> Collected data:
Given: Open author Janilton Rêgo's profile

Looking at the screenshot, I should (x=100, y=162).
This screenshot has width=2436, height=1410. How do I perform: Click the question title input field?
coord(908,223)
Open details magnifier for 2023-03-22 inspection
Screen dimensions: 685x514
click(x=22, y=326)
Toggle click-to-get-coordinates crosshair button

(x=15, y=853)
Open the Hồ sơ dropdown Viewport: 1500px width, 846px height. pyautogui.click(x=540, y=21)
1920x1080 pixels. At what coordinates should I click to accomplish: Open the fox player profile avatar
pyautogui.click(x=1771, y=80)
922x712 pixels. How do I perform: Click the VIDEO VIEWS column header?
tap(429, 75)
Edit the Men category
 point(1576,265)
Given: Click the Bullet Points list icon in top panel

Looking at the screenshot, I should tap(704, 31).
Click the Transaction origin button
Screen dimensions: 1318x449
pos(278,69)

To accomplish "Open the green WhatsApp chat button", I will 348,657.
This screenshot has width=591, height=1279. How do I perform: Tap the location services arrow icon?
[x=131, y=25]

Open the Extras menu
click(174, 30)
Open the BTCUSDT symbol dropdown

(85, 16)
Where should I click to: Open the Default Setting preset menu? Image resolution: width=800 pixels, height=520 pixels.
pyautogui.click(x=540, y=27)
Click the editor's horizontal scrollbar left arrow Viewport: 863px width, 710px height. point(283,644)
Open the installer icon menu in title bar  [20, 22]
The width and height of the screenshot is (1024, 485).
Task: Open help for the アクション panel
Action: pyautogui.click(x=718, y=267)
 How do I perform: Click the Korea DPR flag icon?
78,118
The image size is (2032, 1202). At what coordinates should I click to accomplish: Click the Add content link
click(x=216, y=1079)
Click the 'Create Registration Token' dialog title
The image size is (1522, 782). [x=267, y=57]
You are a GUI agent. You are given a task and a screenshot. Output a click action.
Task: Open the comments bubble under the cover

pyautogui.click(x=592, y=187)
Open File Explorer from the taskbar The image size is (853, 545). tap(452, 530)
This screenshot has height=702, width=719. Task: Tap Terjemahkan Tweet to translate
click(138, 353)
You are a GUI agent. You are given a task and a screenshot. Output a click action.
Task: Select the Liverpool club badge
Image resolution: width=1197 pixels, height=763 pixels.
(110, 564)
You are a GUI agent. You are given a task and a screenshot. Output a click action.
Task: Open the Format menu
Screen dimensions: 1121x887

> AIM OF THE TASK: List, from the entries above, every line in which the word "Viewport" shows up.

> FINISHED EXERCISE:
Open the Hồ sơ dropdown Viewport: 1500px width, 846px height. pyautogui.click(x=540, y=21)
Click the editor's horizontal scrollbar left arrow Viewport: 863px width, 710px height. point(283,644)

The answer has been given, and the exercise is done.